The Swiss Federal Institute of Technology in Zurich (ETH) and Swiss Federal Institute of Technology Lausanne (EPFL) are launching the Swiss AI Initiative. The aim here is to ensure that globally pioneering roles in the field of Artificial Intelligence (AI) are not the sole domain of tech firms, while also affording Switzerland a degree of digital sovereignty with the help of the new Alps supercomputer.

The Alps supercomputer in Lugano shall provide the backbone for the Swiss AI initiative of the two Federal Institutes of Technology. Image credit: CSCS
The Alps supercomputer in Lugano shall provide the backbone for the Swiss AI initiative of the two Federal Institutes of Technology. Image credit: CSCS

The Swiss AI Initiative from the Swiss Federal Institute of Technology in Zurich (ETH) and Swiss Federal Institute of Technology Lausanne (EPFL) will seek to position Switzerland as a world-leading hub for transparent and trustworthy Artificial Intelligence (AI). The requisite infrastructure to achieve this comes in the form of the new Alps supercomputer. In the spring of 2024, it will begin operations at the Swiss National Supercomputing Centre (CSCS), which ETH Zurich operates out of Lugano in the canton of Ticino.

As detailed in a press release issued by ETH Zurich, access to this supercomputer enables Switzerland to keep pace with the largest tech firms in the world in terms of computing power. “Science must assume a pioneering role in such a forward-​looking field, rather than leaving it to a few multinational corporations. Only in this way can we guarantee independent research and Switzerland’s digital sovereignty”, as Christan Wolfrum, ETH Vice President for Research, explains in the press release.
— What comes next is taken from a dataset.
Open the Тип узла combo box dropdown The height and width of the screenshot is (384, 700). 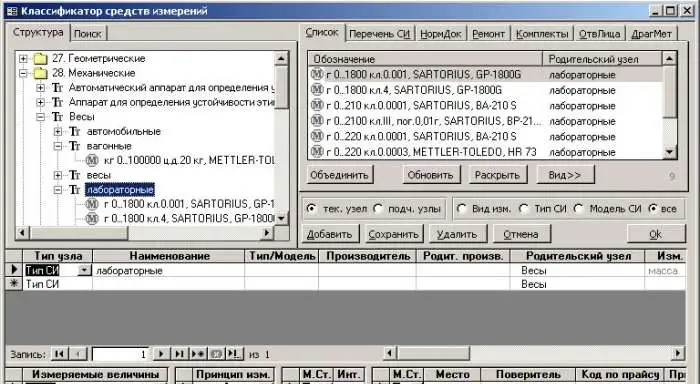tap(84, 270)
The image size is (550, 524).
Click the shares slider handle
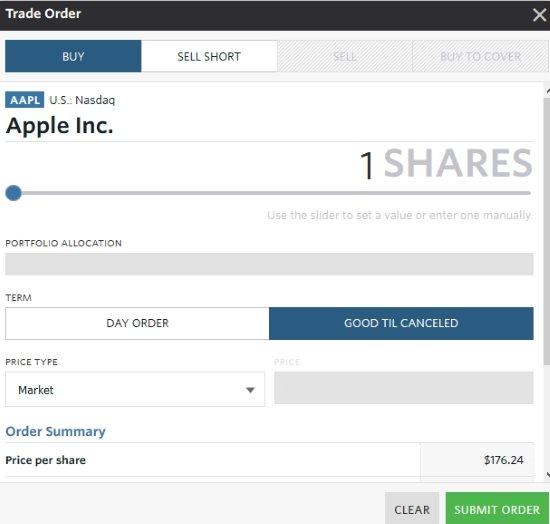(14, 193)
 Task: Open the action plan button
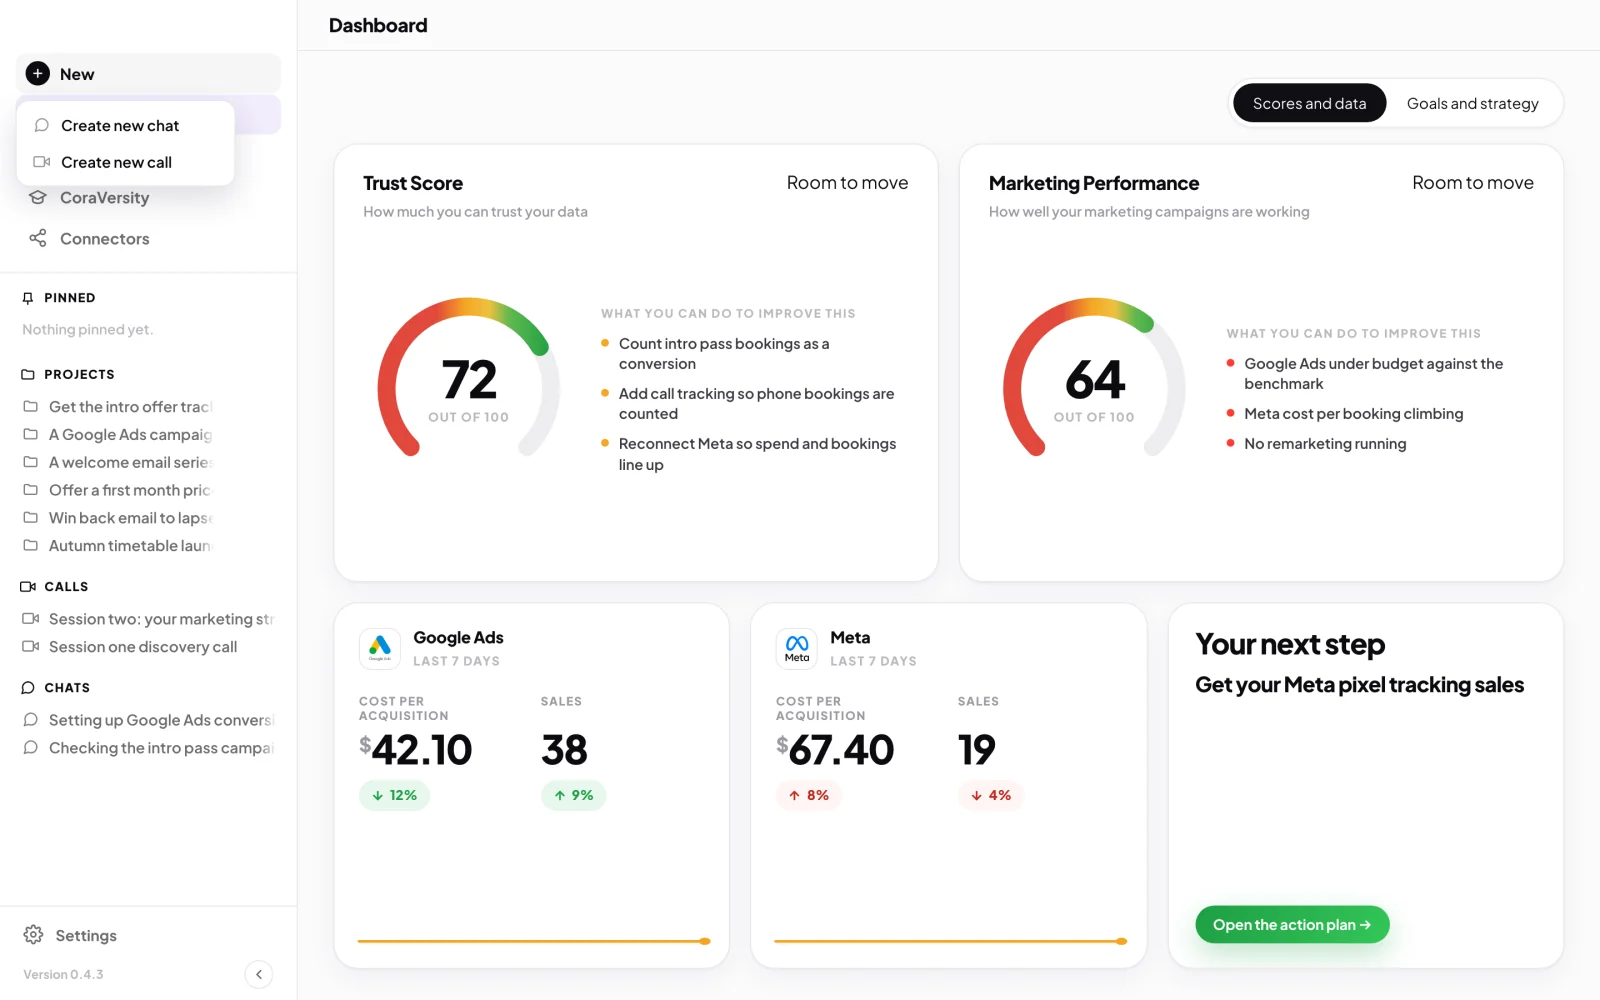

The computing capacity of Alps will be used to develop new, industry-specific Open Source base models on the basis of transparent large language models for generative AI. These could then be used in fields such as robotics, medical diagnostics and climate sciences, for example, and should additionally “be transferable as openly and directly as possible to society and industry”. SMEs, start-ups and public services all stand to directly benefit from this.

The initiative aims to pool the expertise of around a dozen Swiss universities, technical universities and research institutions. According to the press release, a total of 75 professors have already been brought on board.